** Start of Input material **

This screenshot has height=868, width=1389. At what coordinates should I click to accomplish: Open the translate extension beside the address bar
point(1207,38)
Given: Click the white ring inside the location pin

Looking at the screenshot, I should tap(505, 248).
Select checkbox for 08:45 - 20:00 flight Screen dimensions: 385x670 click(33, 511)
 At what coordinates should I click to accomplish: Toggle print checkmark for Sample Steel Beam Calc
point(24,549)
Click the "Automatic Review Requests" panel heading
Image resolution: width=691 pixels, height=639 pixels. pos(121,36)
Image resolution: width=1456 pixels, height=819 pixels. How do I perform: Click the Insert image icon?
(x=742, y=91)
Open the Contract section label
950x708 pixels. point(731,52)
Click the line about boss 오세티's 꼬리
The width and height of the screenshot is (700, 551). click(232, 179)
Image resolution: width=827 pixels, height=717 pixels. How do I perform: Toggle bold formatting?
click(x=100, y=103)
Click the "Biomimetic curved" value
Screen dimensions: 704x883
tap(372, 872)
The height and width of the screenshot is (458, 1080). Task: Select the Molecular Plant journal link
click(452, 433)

** End of Input material **

**What the exercise asks:**
Quote all of the items above verbatim, leaving every line unchanged.

**Answer:**
This screenshot has height=868, width=1389. At what coordinates should I click to accomplish: Open the translate extension beside the address bar
point(1207,38)
Given: Click the white ring inside the location pin

Looking at the screenshot, I should tap(505, 248).
Select checkbox for 08:45 - 20:00 flight Screen dimensions: 385x670 click(33, 511)
 At what coordinates should I click to accomplish: Toggle print checkmark for Sample Steel Beam Calc
point(24,549)
Click the "Automatic Review Requests" panel heading
Image resolution: width=691 pixels, height=639 pixels. pos(121,36)
Image resolution: width=1456 pixels, height=819 pixels. How do I perform: Click the Insert image icon?
(x=742, y=91)
Open the Contract section label
950x708 pixels. point(731,52)
Click the line about boss 오세티's 꼬리
The width and height of the screenshot is (700, 551). click(232, 179)
Image resolution: width=827 pixels, height=717 pixels. How do I perform: Toggle bold formatting?
click(x=100, y=103)
Click the "Biomimetic curved" value
Screen dimensions: 704x883
tap(372, 872)
The height and width of the screenshot is (458, 1080). Task: Select the Molecular Plant journal link
click(452, 433)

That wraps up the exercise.